Task item |
The records below must be reproduced in full and without error.

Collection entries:
==============================
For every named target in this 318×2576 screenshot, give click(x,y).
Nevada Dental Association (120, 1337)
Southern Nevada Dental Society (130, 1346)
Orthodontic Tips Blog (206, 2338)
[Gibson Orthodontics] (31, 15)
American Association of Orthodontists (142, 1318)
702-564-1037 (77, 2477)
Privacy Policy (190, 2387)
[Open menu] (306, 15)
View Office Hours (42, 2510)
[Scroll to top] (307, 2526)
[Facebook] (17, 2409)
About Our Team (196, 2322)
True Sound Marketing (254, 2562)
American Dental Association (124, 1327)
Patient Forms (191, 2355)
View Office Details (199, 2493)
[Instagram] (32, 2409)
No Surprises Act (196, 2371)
==============================
Solution |
For every named target in this 318×2576 screenshot, give click(x,y).
Nevada Dental Association (120, 1337)
Southern Nevada Dental Society (130, 1346)
Orthodontic Tips Blog (206, 2338)
[Gibson Orthodontics] (31, 15)
American Association of Orthodontists (142, 1318)
702-564-1037 (77, 2477)
Privacy Policy (190, 2387)
[Open menu] (306, 15)
View Office Hours (42, 2510)
[Scroll to top] (307, 2526)
[Facebook] (17, 2409)
About Our Team (196, 2322)
True Sound Marketing (254, 2562)
American Dental Association (124, 1327)
Patient Forms (191, 2355)
View Office Details (199, 2493)
[Instagram] (32, 2409)
No Surprises Act (196, 2371)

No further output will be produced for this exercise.